** INFORMATION follows **

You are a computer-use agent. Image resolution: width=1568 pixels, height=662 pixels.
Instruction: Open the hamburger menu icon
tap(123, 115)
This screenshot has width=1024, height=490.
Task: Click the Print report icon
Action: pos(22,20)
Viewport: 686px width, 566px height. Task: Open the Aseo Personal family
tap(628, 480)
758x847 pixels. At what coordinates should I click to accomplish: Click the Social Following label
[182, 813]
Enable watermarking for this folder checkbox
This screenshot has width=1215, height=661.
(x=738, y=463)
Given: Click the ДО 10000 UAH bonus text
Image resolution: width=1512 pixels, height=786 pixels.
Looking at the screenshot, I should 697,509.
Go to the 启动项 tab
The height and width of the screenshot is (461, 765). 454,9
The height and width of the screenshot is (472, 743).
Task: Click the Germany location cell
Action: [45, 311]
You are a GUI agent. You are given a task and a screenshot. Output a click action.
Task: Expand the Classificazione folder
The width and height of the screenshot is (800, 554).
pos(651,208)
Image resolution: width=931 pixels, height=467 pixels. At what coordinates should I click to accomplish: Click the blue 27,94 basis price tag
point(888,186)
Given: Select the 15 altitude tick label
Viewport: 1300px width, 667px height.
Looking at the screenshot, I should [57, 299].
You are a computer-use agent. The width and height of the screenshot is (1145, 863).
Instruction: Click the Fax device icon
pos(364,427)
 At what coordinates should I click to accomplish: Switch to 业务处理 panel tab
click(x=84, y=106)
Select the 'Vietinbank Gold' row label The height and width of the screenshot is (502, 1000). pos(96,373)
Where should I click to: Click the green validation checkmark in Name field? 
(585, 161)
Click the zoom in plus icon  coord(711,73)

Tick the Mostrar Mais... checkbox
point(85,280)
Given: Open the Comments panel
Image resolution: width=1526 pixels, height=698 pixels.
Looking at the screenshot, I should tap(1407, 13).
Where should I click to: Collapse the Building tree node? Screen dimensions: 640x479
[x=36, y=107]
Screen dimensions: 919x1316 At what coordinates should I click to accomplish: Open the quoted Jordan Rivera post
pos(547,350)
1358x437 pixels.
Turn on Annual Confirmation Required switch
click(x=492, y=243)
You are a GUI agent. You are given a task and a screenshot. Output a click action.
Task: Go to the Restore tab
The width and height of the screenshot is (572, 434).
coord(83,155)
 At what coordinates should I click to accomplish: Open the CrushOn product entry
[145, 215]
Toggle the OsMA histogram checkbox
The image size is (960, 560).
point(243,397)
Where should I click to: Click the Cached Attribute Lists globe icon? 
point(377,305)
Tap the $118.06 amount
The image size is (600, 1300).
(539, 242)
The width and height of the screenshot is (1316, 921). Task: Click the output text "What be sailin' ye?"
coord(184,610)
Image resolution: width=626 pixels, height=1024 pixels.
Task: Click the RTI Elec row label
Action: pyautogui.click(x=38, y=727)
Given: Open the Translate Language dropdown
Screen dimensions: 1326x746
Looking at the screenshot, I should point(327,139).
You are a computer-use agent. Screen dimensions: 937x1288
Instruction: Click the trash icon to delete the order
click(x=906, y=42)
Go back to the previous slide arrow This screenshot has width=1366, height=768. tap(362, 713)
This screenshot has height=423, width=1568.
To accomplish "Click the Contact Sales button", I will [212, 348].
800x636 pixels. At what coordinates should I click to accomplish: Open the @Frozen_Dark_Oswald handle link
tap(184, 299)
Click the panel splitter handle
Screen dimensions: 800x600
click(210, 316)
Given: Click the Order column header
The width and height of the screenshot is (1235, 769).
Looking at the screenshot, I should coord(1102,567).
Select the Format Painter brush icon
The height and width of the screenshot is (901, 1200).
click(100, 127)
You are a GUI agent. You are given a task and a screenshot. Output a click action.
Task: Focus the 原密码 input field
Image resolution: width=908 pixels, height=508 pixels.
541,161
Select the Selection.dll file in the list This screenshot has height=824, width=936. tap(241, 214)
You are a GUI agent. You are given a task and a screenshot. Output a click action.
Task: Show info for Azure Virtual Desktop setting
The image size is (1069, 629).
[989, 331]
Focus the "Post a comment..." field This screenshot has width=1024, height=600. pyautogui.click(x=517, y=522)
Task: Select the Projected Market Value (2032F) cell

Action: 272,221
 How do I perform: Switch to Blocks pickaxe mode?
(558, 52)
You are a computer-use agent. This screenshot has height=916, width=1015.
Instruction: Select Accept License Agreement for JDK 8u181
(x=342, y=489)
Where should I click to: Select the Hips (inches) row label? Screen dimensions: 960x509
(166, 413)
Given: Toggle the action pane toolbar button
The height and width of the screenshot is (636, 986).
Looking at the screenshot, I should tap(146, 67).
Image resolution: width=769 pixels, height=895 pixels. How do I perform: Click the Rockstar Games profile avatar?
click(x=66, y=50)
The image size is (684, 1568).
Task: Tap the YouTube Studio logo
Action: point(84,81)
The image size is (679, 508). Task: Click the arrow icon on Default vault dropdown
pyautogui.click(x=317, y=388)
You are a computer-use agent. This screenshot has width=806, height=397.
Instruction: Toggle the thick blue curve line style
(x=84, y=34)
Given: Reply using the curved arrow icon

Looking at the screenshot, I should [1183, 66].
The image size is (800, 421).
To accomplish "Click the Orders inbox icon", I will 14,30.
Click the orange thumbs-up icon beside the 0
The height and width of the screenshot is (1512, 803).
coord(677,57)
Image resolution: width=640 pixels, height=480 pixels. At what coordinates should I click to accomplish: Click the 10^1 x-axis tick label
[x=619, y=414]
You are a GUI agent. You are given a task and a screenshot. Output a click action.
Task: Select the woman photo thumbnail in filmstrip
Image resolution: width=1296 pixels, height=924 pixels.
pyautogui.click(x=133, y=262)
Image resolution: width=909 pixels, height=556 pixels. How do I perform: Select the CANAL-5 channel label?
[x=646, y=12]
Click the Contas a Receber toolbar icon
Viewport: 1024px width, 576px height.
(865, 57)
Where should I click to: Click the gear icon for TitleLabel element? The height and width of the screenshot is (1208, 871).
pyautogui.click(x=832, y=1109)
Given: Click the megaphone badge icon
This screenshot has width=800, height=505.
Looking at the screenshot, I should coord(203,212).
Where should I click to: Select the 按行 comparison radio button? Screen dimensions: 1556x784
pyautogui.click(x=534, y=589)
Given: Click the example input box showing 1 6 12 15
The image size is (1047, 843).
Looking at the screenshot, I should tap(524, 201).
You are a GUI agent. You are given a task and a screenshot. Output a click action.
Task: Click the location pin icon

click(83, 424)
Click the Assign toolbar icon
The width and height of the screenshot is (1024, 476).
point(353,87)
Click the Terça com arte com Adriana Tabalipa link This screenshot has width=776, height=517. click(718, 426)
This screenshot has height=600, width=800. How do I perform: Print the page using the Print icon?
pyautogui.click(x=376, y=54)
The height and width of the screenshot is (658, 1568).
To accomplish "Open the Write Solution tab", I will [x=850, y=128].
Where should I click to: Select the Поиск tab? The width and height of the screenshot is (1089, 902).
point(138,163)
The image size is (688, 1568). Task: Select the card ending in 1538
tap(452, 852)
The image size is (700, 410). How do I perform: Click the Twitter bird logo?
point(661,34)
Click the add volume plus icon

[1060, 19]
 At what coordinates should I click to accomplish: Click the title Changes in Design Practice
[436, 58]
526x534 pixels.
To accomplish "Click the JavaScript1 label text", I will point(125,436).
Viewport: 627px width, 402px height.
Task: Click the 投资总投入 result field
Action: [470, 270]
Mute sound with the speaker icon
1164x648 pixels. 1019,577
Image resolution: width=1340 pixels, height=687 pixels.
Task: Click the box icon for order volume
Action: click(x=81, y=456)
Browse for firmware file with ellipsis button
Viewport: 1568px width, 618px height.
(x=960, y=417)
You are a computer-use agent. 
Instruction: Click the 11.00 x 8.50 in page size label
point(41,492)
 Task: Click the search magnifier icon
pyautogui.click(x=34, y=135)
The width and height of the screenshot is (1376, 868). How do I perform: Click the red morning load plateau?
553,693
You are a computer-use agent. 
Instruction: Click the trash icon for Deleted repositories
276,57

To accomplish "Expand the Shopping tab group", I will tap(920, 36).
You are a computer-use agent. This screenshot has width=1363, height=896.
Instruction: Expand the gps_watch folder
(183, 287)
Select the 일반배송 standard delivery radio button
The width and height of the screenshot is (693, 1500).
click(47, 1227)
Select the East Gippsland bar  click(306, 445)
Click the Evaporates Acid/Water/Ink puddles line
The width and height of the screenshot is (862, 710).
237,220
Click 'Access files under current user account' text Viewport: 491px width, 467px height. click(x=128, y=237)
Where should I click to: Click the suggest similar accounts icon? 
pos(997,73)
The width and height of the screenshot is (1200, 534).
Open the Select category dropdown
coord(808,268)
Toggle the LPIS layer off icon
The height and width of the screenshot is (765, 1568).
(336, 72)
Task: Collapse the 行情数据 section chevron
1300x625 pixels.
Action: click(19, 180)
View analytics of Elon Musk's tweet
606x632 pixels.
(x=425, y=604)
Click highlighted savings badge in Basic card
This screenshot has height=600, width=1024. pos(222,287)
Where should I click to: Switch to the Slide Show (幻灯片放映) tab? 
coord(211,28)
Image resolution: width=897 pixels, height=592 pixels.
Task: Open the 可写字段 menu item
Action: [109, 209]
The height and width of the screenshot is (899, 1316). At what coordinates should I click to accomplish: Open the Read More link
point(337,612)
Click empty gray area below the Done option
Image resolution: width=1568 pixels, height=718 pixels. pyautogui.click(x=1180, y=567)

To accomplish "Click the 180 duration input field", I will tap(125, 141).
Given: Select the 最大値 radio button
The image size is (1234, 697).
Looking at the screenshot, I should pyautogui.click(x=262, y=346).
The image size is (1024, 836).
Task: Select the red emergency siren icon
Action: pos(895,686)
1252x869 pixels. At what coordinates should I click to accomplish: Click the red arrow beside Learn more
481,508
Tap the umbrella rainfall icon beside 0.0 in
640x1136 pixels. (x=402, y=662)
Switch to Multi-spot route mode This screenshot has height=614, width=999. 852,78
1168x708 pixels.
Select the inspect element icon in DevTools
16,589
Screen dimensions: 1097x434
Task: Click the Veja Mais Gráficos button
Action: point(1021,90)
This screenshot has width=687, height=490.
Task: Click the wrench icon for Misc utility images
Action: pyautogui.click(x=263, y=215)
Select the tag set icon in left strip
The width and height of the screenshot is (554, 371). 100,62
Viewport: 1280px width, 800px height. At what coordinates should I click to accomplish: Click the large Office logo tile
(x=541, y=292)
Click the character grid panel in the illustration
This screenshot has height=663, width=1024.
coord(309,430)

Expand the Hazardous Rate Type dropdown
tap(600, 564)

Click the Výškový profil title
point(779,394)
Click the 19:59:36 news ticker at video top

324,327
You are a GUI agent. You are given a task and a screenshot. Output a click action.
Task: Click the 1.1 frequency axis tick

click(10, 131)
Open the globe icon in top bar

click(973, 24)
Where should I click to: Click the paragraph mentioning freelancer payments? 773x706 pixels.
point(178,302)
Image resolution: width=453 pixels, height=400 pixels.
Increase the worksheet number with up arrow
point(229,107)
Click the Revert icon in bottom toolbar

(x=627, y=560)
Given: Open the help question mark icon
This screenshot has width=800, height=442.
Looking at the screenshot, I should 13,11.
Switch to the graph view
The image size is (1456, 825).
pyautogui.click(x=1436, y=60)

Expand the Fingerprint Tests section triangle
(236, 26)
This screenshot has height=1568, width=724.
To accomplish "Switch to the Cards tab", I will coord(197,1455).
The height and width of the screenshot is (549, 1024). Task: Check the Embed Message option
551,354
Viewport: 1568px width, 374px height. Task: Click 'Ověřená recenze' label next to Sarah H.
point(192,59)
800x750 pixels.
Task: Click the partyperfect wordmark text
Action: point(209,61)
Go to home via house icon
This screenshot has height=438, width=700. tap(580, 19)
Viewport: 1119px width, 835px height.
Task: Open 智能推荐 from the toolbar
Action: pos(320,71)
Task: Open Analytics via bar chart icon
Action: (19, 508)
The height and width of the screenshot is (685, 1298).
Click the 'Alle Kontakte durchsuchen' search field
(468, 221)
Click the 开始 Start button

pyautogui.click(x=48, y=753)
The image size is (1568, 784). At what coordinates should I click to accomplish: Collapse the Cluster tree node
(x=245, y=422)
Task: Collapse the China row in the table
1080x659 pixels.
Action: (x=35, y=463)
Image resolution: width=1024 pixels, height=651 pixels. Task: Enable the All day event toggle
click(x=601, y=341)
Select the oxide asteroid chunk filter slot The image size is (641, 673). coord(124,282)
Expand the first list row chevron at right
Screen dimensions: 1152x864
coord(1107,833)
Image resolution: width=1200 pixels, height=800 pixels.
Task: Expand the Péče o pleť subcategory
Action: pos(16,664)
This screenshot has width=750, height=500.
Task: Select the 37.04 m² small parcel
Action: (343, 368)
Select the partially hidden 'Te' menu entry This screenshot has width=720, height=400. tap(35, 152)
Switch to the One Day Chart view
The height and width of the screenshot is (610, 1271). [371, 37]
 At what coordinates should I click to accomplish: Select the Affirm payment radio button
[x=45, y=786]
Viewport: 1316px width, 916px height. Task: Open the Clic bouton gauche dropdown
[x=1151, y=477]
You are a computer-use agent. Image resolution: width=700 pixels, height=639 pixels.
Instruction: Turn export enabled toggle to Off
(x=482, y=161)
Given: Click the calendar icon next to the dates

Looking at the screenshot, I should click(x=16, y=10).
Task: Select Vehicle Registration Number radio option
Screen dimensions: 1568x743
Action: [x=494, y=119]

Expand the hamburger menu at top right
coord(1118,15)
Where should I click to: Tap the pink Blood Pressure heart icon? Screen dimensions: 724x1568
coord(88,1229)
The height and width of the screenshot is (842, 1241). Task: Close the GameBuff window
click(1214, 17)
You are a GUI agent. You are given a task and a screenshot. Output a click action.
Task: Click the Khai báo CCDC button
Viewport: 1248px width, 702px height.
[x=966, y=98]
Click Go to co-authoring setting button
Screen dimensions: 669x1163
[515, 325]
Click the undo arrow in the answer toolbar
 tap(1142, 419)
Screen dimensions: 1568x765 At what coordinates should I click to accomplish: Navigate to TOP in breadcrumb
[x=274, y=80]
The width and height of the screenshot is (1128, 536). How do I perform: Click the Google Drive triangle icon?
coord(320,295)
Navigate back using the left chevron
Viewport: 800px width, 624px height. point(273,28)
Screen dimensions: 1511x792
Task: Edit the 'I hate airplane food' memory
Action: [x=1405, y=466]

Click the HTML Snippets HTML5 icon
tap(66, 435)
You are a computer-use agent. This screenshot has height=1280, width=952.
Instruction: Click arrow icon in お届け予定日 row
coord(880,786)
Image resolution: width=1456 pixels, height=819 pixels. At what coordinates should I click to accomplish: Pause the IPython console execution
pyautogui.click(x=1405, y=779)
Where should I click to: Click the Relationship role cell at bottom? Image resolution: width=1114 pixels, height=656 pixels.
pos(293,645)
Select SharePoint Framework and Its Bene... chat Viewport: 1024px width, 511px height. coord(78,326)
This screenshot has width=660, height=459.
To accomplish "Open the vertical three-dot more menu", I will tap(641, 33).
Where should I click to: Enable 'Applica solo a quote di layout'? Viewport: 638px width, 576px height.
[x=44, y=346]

** End of INFORMATION **

### TASK OBJECTIVE
Scan the entries and show every line in which the word "Focus" is found.

### SOLVED EXERCISE
Task: Focus the 原密码 input field
Focus the "Post a comment..." field This screenshot has width=1024, height=600. pyautogui.click(x=517, y=522)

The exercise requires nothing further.